次に、業務の引き継ぎについても計画を立てます。自分の担当業務を整理し、後任者にスムーズに引き継ぐようにマニュアルや手順書を作成しておくと安心です。
産休に入る前に必要な手続きや自分でやること
産休に入る前に、休業するための申請や産後に育休を取得するための申請が必要です。
また休業期間中は無給になるため、社会保険料の支払いが免除になります。しかし、住民税の支払いは免除にならないため注意が必要です。
産休中は社会保険料や住民税の支払いにおいて変更が生じるため、あわせて手続きが必要です。
産前産後休業届
産前産後休業届(育児休業申請書)は、妊娠中または出産後の女性労働者が、産前産後休業(産休)を取得するために提出する書類です。
産前産後休業届は、労働基準法にもとづき妊婦が育休を取得するために必要です。また、届出を通じて女性労働者は法的に保護され、休業中の給与や保険料の免除などの制度が利用できるようになります。
妊婦は、産前産後休業届において下記を自身で行わなければなりません。
- 産前産後休業の開始日や終了日などを明確に記入する
- 提出期限内に職場の人事部門または担当者に提出する
産前産後休業届は、職場により定められた形式の用紙を用います。職場によっては産休申請書とよばれることもあるでしょう。
産前産後休業届とあわせて産休中の社会保険料の免除手続きも行います。届出を受け取った担当者により、休業中の給与や保険料の免除手続き、および復帰後のサポートが受けられます。
産休中の社会保険料の免除
産休中の社会保険料の免除とは、妊娠・出産を理由に産休を取得する女性従業員に対して、健康保険や厚生年金などの社会保険料が免除される制度です。
妊婦が産休中の社会保険料の免除を受けるためには、職場から「健康保険・厚生年金保険 産前産後休業取得者申出書」を受け取り、担当者へ提出します。
社会保険料の免除は、産休の開始月から終了日の翌日の属する月の前月まで適用されます。
妊婦が出産に専念できるよう、社会保険料を免除することで経済的な負担を軽減することが目的です。出産に伴う休業中は収入が減少するため、社会保険料の免除により、生活の安定が期待できるでしょう。

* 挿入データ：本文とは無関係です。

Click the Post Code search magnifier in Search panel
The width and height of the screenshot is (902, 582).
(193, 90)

産前産後休業届と同時に職場へ提出することが望ましいですが、産休中に職場へ提出することも可能です。もし、自営業などで自身で書類を提出する場合は、最寄りの年金事務所の窓口へ提出します。
育休・産後パパ育休の申出
育休・産後パパ育休は、子どもが生まれたあとに親が育児に専念するための制度です。育休は通常、子どもが1歳になるまで取得可能ですが、産後パパ育休は子どもが出生してから8週間以内に最大4週間まで取得できる育児休業です。

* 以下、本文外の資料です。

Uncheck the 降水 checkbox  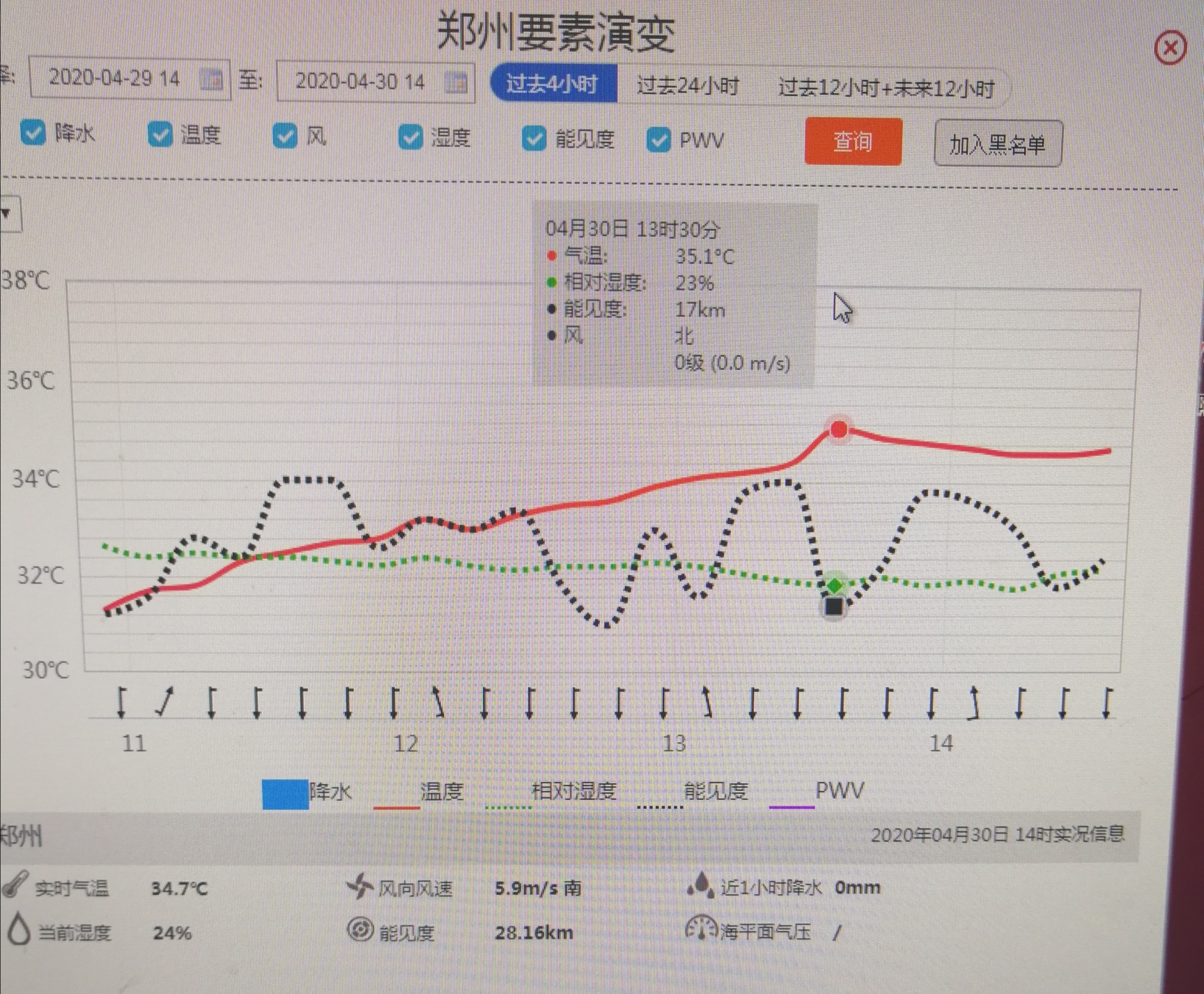click(x=33, y=132)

妊婦またはパートナーが、休業を取得する2週間前までに、職場へ産後パパ育休を申請しましょう。
通常の育休と産後パパ育休には下記の違いがあります。
産後パパ育休 | 育休 | |
---|---|---|
休業の取得可能日数 | 出産後8週間以内のうち4週間 | 子どもが1歳になるまで |
申請期間 | 休業予定日の2週間前まで | 休業予定日の1か月前まで |
休業中の就業 | 調整によっては就業が可能 | 原則就業不可 |
分割取得の有無について | 分割して2回取得が可能で、まとめて申請する必要あり | 分割して2回取得が可能で、それぞれ申請が必要 |
育休・産後パパ育休は、親が育児に専念するための時間を確保し、家庭内での育児負担を軽減することが目的です。産後パパ育休は、父親が出産直後に育児に参加することを促進し、母親にとってのサポートとして大きな効果が期待できます。
住民税の支払い方法
社会保険料とは異なり、産休中も住民税の支払いは発生します。産休中の住民税の支払い方法には下記があります。
- 住民税を毎月職場へ支払う
- 産休前の最後の給与から、住民税の見込み金額を一括で天引きしてもらう
- 普通徴収で支払う
住民税は前年の所得にもとづいて計算され、通常は6月から翌年5月まで年に12回または4回に分けて支払われます。産休中は無給であるため、通常なら給与からの天引きができません。そのため、毎月住民税を従業員が企業へ支払うか、産休前の最後の給料から見込み額を一括で天引きできます。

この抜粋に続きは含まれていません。